In computing, stop words are words which are filtered out before or after processing of natural language data (text). Though "stop words" usually refers to the most common words in a language, there is no single universal list of stop words used by all natural language processing tools, and indeed not all tools even use such a list. Some tools specifically avoid removing these stop words to support phrase search. [[1]](#references)

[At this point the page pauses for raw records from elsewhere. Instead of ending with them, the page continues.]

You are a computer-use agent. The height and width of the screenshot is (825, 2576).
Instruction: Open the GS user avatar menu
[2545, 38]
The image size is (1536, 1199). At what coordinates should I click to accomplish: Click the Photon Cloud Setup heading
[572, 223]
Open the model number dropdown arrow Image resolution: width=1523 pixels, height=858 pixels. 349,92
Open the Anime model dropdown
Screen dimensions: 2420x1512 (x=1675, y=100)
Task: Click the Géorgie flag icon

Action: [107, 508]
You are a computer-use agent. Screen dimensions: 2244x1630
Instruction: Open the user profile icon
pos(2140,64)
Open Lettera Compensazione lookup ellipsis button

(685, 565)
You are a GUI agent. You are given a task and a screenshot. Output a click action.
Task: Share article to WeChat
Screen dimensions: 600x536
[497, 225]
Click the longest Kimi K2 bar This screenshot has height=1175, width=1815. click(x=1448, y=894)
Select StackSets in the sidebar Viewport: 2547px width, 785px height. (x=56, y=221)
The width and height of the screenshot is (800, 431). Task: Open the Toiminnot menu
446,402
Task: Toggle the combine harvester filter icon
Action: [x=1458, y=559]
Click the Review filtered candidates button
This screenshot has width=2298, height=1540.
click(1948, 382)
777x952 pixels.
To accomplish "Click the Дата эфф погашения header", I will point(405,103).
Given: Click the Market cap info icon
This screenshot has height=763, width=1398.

To do this we check the attributes of spaCy Document tokens at:  https://spacy.io/api/token#attributes (look for `is_stop`).

High frequency words are then going to be removed, such as:  of, the, and.

In [None]:
no_stop_words = [token.text for token in doc if not token.is_stop]
print(no_stop_words)

### Stemming with NLTK

Stemming is the task of finding the root of a word.  Surprisingly, spaCy does not have Stemmers, so we will turn to the NLTK package for this.  See the how-to at:  http://www.nltk.org/howto/stem.html

In [None]:
stemmer = SnowballStemmer("english")
stemmed_tokens = [stemmer.stem(token.text) for token in doc]
print(stemmed_tokens)

### Put it together

**Exercise 1**:  Write one function to convert to ascii and lemmatize.

In [None]:
def normalize_text_to_tokens(text):
    pass

In [None]:
norm_tokens = normalize_text_to_tokens(article)
print(norm_tokens)

### Save text

In [None]:
with open(os.path.join('data', 'normalized_sample_data.txt'), 'w') as fptr:
    fptr.write(' '.join(norm_tokens)
               .replace(' .', '.')
               .replace(' ,', ',')
               .replace(' ;', ';'))

## Sentence tokenization

We'd like to perform the task of NER so we read the normalized data back in to prepare it to be labeled.

In [None]:
with open(os.path.join('data', 'normalized_sample_data.txt'), 'r') as fptr:
    article = fptr.read()

In [None]:
doc = spacy_nlp(article)

for i, token in enumerate(doc.sents):
    print('-->Sentence %d: %s' % (i, token.text))

### Save sentences

In [None]:
with open(os.path.join('data', 'normalized_sentences.txt'), 'w') as fptr:
    fptr.write('\n'.join(sent.text for sent in doc.sents))

## Demo:  Label data with `doccano`

`doccano` is an open source text labeling tool.  If you wish to setup on your own, see the instructions at (the docker setup is recommended):  https://github.com/chakki-works/doccano.

Once the app is running in the browser, labeling is a simple as importing data (`data/normalized_sentences.txt`), making the label and highlighting the text.

![doccano example](assets/doccano.png)

Then it is exported as JSON with labels.

![doccano export](assets/doccano_export.png)

The output has been saved to this repo for your convenience as `data/doccano_annots.json`.

## Convert custom data to spaCy format

The doccano export is very similiar to what spaCy expects.  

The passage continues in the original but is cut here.